Five Ways to Deepen Your Meditation Practice
July 22, 2024
Five Ways to Deepen Your Meditation Practice
AUTHOR: Lulu Picart
For centuries, people have known that meditation promotes mental and emotional wellbeing and can help with many physical ailments such as high blood pressure, chronic pain, anxiety, and insomnia.
One of the best things about meditation is that you can truly practice it anywhere, from the top of a mountain to a crowded airplane — not to mention your living room. You can achieve a meditative state with nothing more than a space to sit.
Growing your meditation practice is easy and can be incredibly rewarding. Here are some ways to enhance and complement your current practice, no matter where you are in your meditation journey.
Use props to maintain your meditation posture.
Sitting with proper meditation posture is key for long practices. By sitting on the edge of a meditation cushion, you ensure your hips are higher than your knees, which helps with blood circulation. It also allows your spine to be elongated and straight, reducing any slouching or curving.

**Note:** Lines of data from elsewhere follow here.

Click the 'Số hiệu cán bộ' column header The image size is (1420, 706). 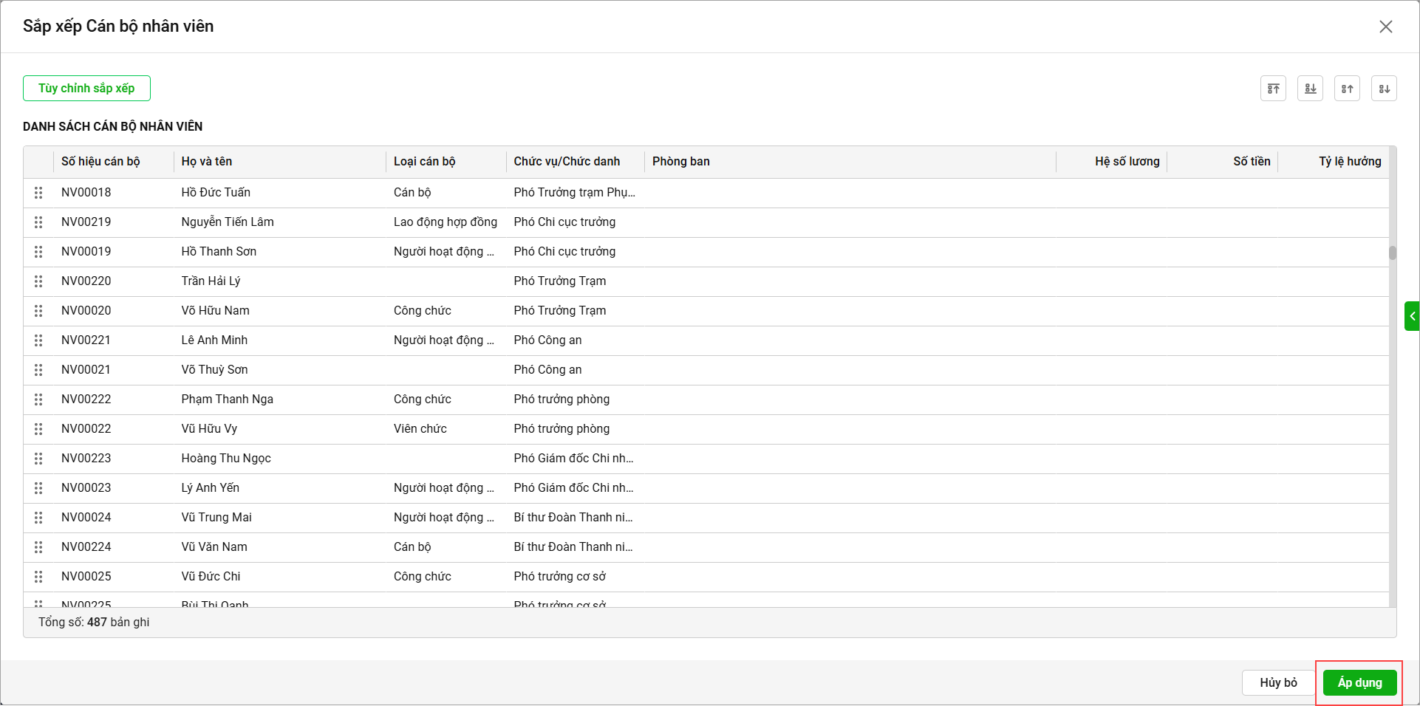tap(100, 161)
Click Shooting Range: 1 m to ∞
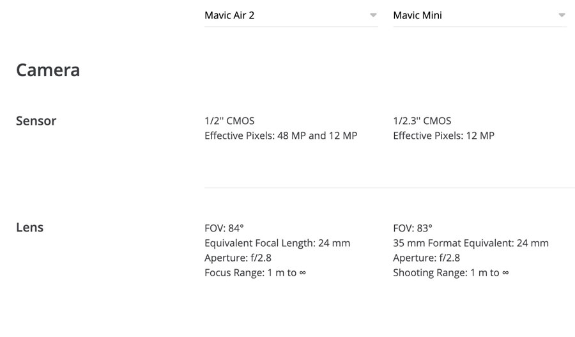 pos(451,273)
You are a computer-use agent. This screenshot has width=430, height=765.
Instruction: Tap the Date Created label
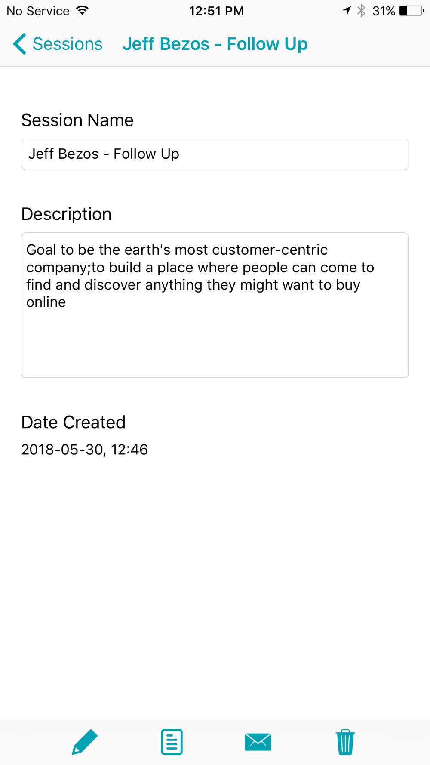[x=73, y=422]
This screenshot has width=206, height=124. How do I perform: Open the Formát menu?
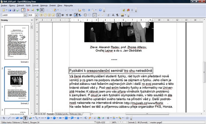tap(35, 5)
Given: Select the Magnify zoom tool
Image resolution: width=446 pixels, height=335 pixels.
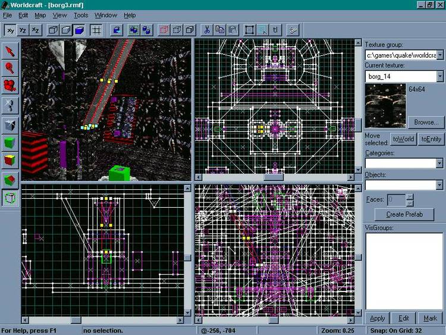Looking at the screenshot, I should [11, 68].
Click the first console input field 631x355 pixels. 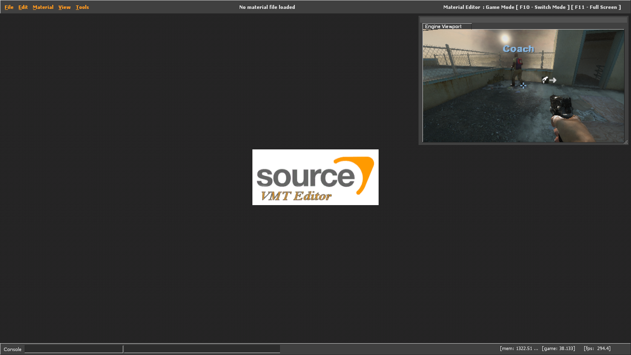click(x=73, y=349)
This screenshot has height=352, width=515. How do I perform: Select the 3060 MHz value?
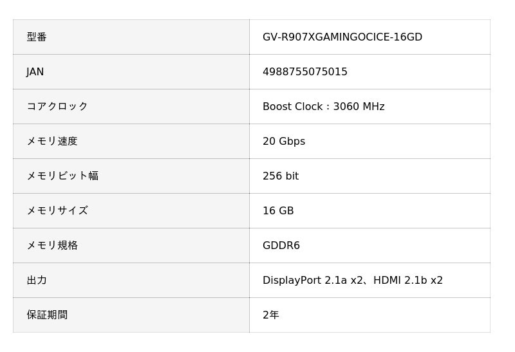(359, 107)
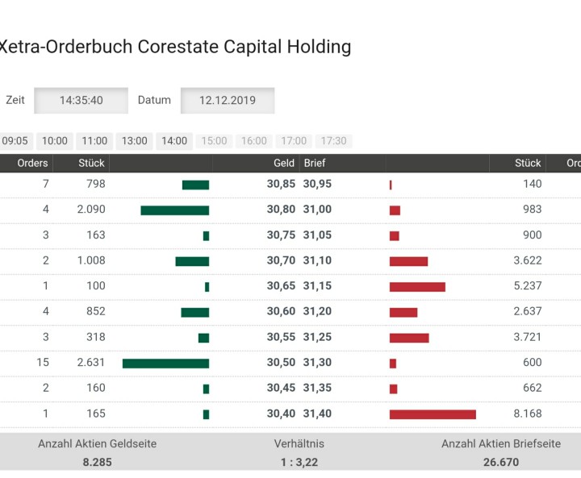Switch to the 11:00 time snapshot
This screenshot has width=581, height=478.
tap(94, 141)
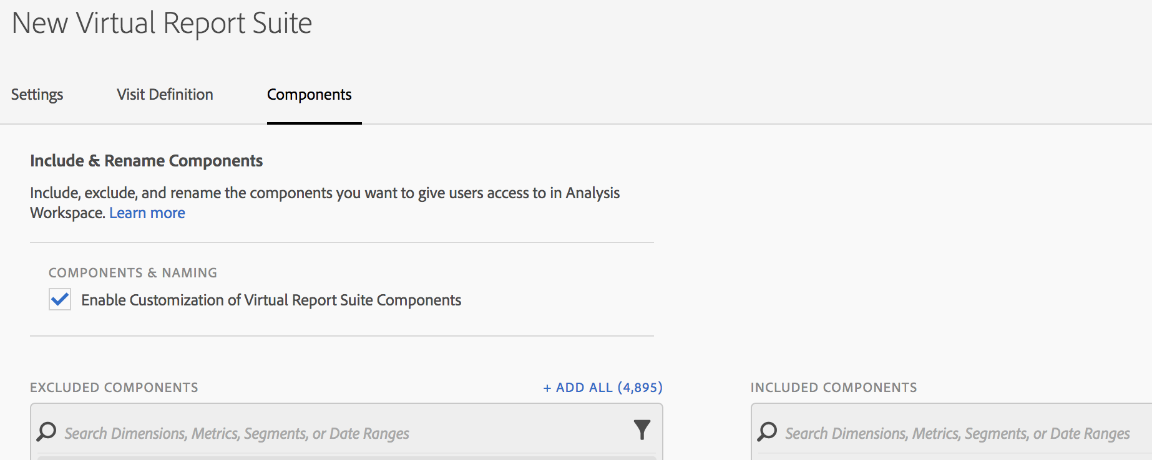Uncheck Enable Customization of Virtual Report Suite checkbox

click(60, 300)
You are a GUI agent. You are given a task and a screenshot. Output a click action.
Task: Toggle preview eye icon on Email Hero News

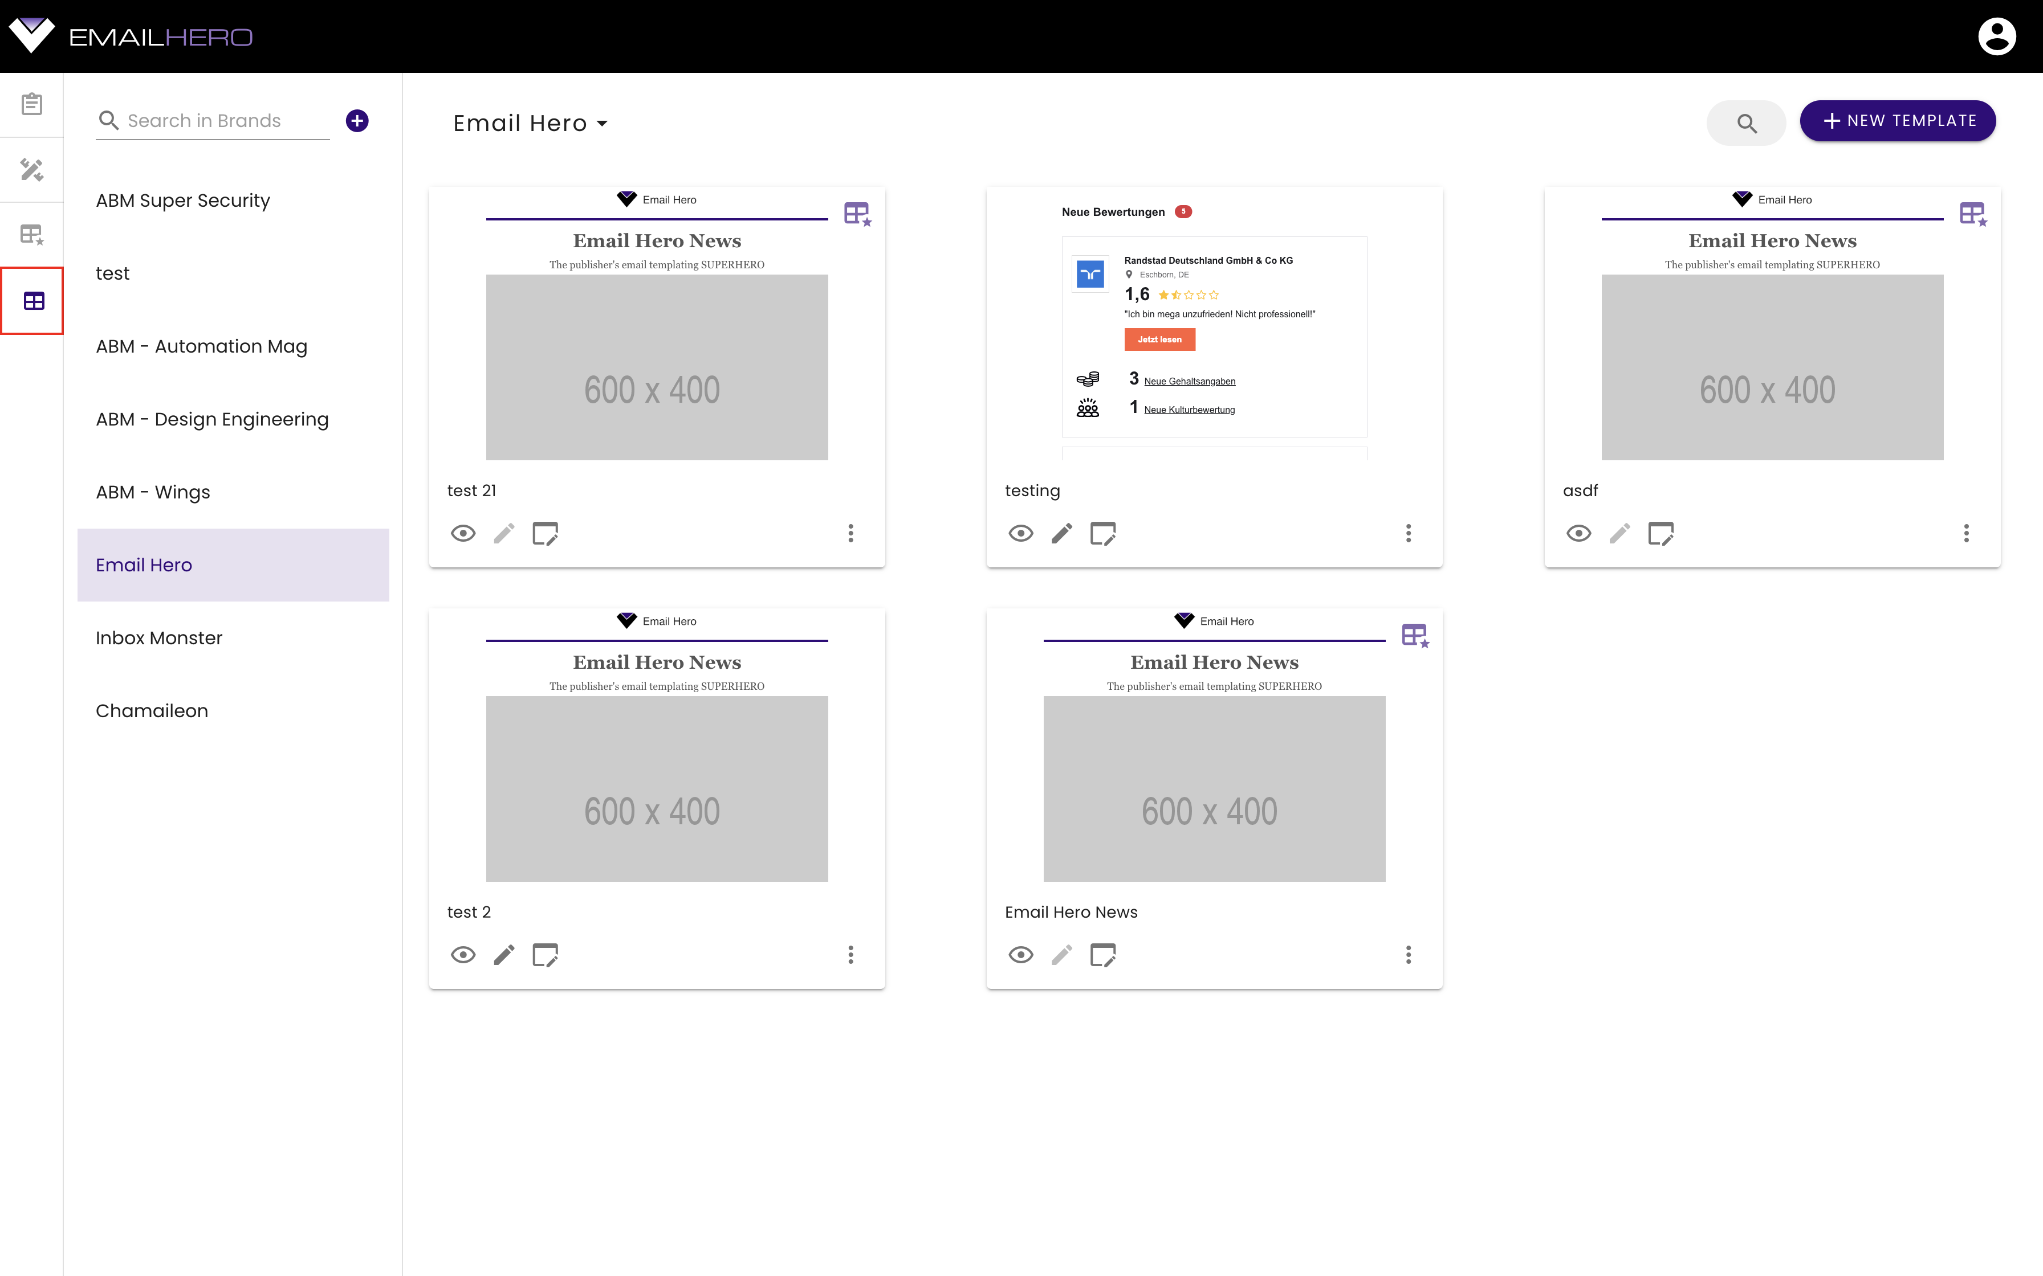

There are several shapes of meditation cushions (rectangular, circular, v-shaped, or bolster), and one may work better for you than another, depending on your proportions and flexibility.
No need to buy something specific — look for cushions and pillows around your house that are firm enough to keep your hips from sinking down. And if you need back support, try leaning your back against a wall or sitting in a chair.
Incorporate sound healing and singing bowls.
Sound therapy uses the vibrations of sound waves to shift the brain into a relaxed state and to affect fibers deep in the body.
It can improve:
- Sleep disorders
- PTSD
- Depression
- Pain management, including menstrual pain
- Anxiety
- Stress
Sound healing therapies can include specific sounds like white noise and binaural beats, or implements such as chimes, tuning forks, and singing bowls. If you’ve ever used a sound device for sleep, you’ve tapped into sound healing. Some people respond to the sound of ocean waves or rainstorms, while others will find their focus through instrumental classical music.
Singing bowls are an ancient sound therapy tool that can boost your meditative state and promote relaxation. They are often used in yoga classes or as a part of a sound therapy program.
On the Healing Heroes Podcast, sound healing therapist Nicole Kim describes the effects of a session: “When you have a sound bath or sound experience, you’re able to find that inner calm and clarity. And I think the clarity is the most powerful because you’re resting and restoring, and your mind is clearing of all of that stuff.”
You can purchase your own singing bowl and learn to play it yourself, or you can attend a professional sound healing session (like a sound bath) for an immersive, meditative, and deeply relaxing experience. You can also experiment with meditation, focus, and yoga playlists to find a soundscape that resonates with your practice (pun intended).
Practice yin yoga.
Yin yoga is a slow-paced, passive, meditative practice where postures are held for long periods of time in order to reach the connective tissue that runs throughout our body, called the fascia. Through breathing techniques, stillness, and patience, poses are held for up to five minutes — or more.
Yin yoga is much slower and less dynamic than other forms of yoga (“yang yoga”). While yin yoga is a simple practice, it requires focus, energy, and patience. It’s passive, but not lazy. The long poses can be challenging both physically and mentally, but the intentional and meditative nature of the practice can also be very rewarding.
Start a meditation journal.
Writing about your state of mind and emotions before and after meditating can be cathartic, and it can offer you insight into your meditation journey. Do you find it easier in the morning, afternoon, or evening? How does the length of your practice affect you?
If you’re not a natural writer, don’t fret — a journal is whatever you want it to be. It can be three short words describing your mood (“hungry/frenetic/proud”), or each entry could simply be a color. Make it creative, or make it minimal — your journal is your own.
Try a guided meditation.
Guided meditations can be used at any stage of your meditation practice. Some studios and meditation centers offer group meditation classes. You can also find guided meditations on several apps and YouTube. Allow yourself to sample a variety of guided meditations with many different voices, as you’ll respond differently them.
If you have a meditation partner or group, a guided meditation can be perfect for doing together.
Because these meditations have someone leading you through it, they can be easier to access, especially for beginners. However, even people who have meditated for decades enjoy guided meditations.
As you deepen your meditation practice, your physical and mental wellbeing will reap the benefits.